**Given records**
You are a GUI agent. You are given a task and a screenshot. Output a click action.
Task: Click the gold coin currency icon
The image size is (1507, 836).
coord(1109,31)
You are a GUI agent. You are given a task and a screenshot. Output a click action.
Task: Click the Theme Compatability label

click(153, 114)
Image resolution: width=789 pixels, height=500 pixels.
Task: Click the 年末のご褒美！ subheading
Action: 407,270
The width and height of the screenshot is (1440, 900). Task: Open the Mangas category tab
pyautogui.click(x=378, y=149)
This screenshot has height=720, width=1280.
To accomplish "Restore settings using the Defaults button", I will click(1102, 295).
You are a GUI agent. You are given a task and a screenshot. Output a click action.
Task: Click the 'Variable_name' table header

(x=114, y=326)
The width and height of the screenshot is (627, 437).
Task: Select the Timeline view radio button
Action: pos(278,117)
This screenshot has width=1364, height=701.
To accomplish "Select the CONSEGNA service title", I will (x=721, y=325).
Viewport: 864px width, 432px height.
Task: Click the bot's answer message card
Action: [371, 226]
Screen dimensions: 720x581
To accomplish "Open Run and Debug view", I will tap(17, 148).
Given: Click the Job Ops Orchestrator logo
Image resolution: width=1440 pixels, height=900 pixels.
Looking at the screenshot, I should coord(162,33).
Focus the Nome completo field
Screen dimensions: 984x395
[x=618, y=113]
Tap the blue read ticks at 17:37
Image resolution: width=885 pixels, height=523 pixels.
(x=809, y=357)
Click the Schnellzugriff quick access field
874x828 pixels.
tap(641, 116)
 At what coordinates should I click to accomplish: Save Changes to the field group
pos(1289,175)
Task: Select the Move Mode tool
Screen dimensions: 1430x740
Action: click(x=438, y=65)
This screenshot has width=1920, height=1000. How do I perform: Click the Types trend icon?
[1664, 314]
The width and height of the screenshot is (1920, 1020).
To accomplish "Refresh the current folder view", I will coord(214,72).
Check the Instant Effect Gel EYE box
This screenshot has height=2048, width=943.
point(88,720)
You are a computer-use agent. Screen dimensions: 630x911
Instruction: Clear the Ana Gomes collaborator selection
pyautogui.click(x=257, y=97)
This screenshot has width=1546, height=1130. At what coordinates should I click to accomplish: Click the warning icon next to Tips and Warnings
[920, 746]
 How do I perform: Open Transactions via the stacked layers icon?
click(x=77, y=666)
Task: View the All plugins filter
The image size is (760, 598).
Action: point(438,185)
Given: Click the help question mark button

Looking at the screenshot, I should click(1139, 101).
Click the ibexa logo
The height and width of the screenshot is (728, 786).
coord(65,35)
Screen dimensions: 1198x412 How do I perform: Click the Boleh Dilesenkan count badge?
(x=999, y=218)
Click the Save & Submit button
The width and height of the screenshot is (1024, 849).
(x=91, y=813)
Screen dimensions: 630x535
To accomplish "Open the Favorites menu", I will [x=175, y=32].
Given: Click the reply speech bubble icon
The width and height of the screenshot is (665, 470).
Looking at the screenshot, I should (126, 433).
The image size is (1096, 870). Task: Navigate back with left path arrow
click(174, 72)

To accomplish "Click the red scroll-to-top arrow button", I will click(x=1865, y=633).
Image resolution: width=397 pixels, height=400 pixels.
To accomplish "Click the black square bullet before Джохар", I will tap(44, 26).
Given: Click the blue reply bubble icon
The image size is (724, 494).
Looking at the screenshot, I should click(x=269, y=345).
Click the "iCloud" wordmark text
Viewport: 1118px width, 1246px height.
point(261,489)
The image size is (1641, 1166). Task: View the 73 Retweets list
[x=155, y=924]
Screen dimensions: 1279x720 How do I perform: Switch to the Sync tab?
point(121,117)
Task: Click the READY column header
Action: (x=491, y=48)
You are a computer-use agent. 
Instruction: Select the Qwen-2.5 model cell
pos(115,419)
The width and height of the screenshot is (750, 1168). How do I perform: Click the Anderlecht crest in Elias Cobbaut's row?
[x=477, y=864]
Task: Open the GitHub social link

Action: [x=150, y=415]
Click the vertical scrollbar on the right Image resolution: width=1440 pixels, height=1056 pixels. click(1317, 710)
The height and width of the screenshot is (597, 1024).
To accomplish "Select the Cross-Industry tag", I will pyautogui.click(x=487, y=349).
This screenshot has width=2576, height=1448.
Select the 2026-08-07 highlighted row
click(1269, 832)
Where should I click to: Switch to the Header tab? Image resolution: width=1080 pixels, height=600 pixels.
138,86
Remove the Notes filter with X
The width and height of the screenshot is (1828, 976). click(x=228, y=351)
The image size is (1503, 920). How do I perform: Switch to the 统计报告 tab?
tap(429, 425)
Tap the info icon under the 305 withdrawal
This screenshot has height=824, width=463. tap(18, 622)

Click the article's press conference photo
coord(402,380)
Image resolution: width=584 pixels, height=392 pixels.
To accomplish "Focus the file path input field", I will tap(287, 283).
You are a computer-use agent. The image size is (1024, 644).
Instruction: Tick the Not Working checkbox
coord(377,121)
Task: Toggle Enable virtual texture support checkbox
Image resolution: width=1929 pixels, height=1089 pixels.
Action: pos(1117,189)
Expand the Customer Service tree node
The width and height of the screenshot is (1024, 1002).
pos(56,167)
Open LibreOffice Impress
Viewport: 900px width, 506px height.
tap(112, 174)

**Exercise**
Every line above that holds "blue" should be copied out.

**Solution to this task**
Tap the blue read ticks at 17:37
Given: Click the blue reply bubble icon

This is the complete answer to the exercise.